EXERCISE BRIEF:
Rewrite the listing below, replacing "recipient chip" with "recipient tag" and leaving everything else unchanged. Leave the pictures out of your answer.

EXCERPTED DATA:
---+---

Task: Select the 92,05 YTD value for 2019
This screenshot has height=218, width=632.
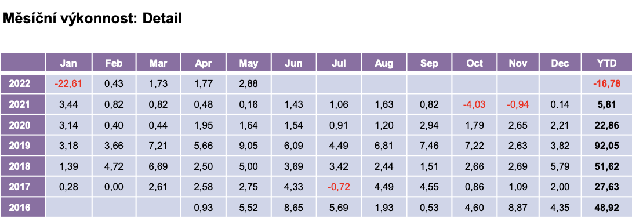Action: coord(607,146)
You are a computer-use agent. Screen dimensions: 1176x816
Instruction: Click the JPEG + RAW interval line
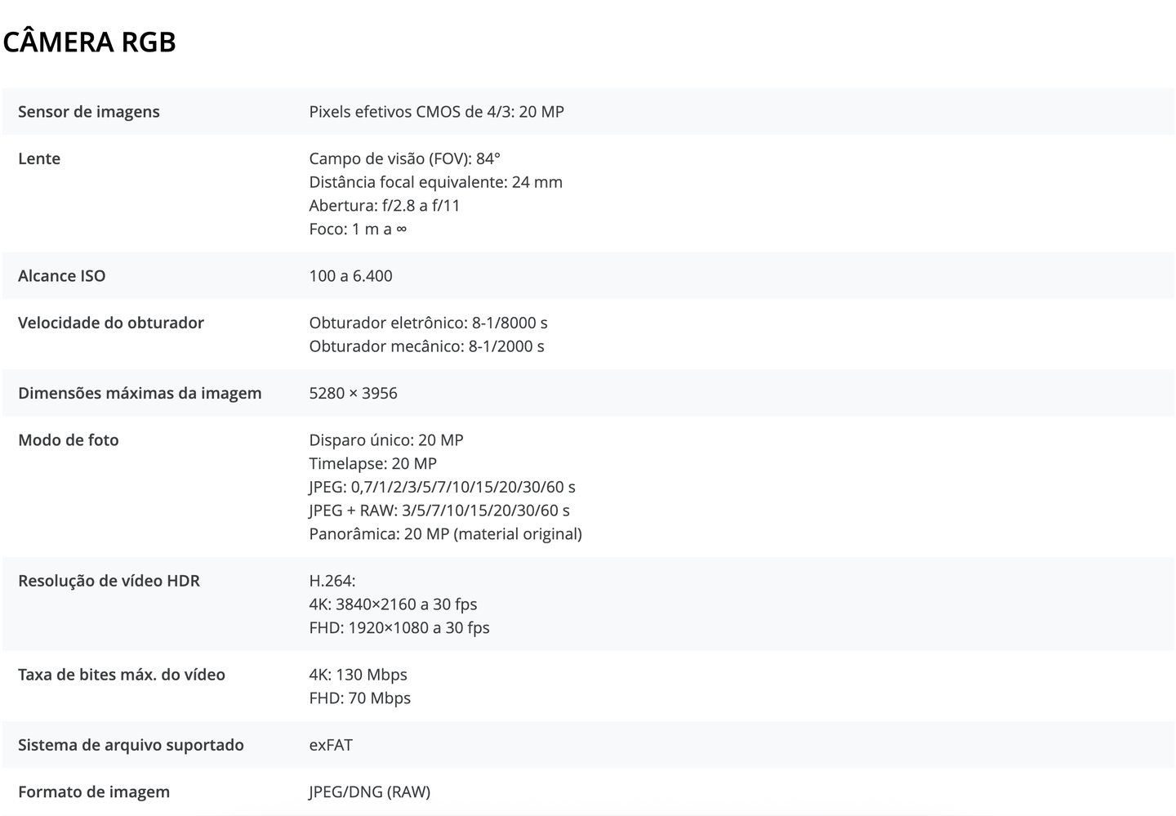click(439, 511)
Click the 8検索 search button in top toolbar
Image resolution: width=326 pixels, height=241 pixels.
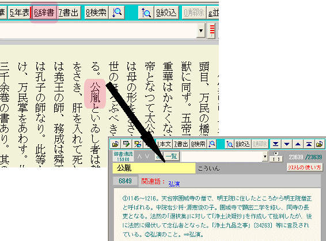[96, 13]
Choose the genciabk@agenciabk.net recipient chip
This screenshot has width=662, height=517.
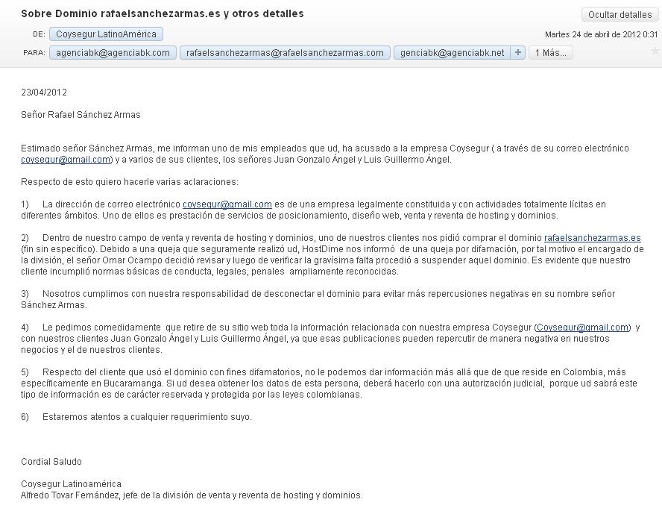coord(453,53)
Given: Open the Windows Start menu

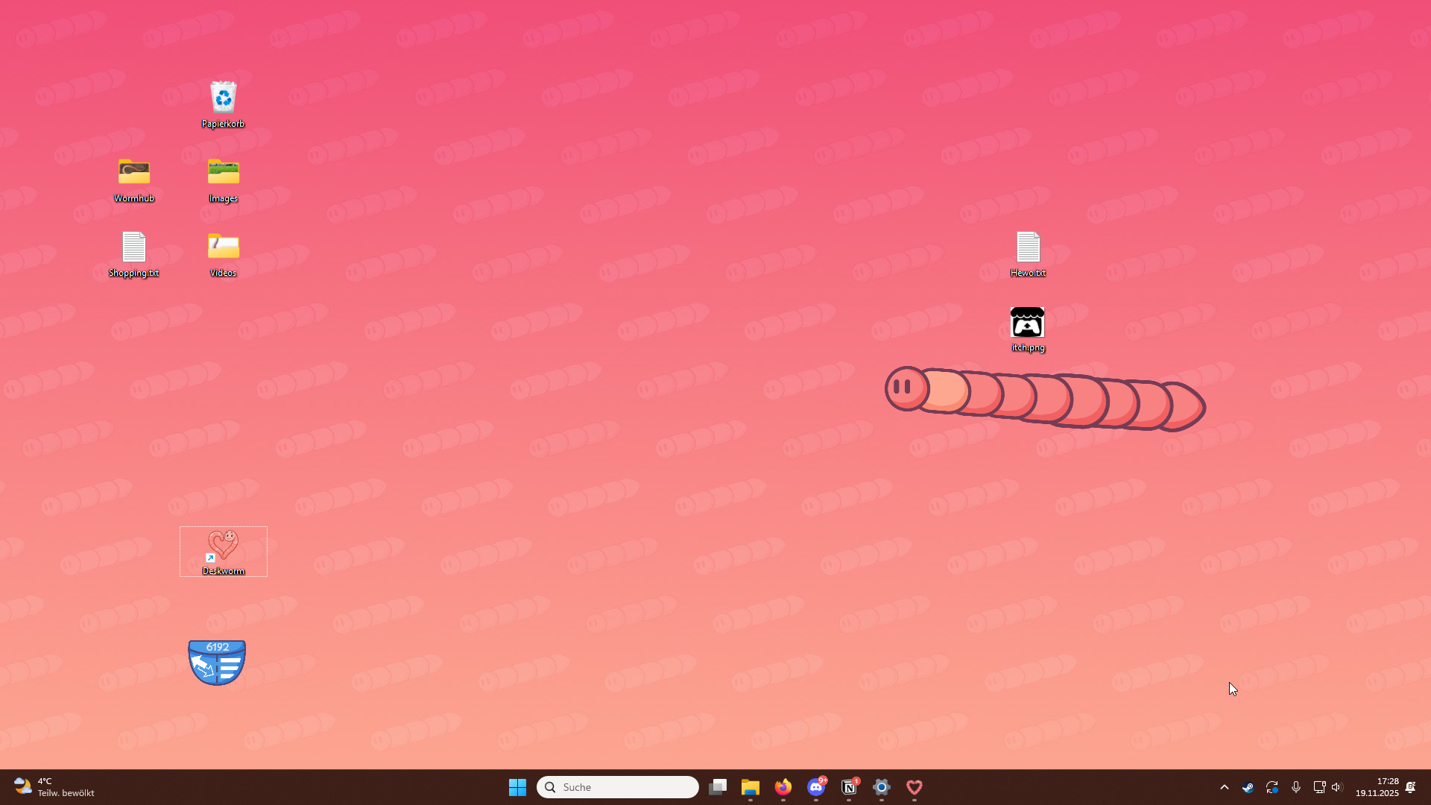Looking at the screenshot, I should pos(517,787).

---+---

EXPECTED OUTPUT:
Task: Select the 92,05 YTD value for 2019
This screenshot has height=218, width=632.
Action: coord(607,146)
You are a computer-use agent. Screen dimensions: 1176x816
Instruction: Click the JPEG + RAW interval line
click(439, 511)
Click the 8検索 search button in top toolbar
Image resolution: width=326 pixels, height=241 pixels.
[96, 13]
Choose the genciabk@agenciabk.net recipient tag
This screenshot has width=662, height=517.
coord(453,53)
Given: Open the Windows Start menu

Looking at the screenshot, I should pos(517,787).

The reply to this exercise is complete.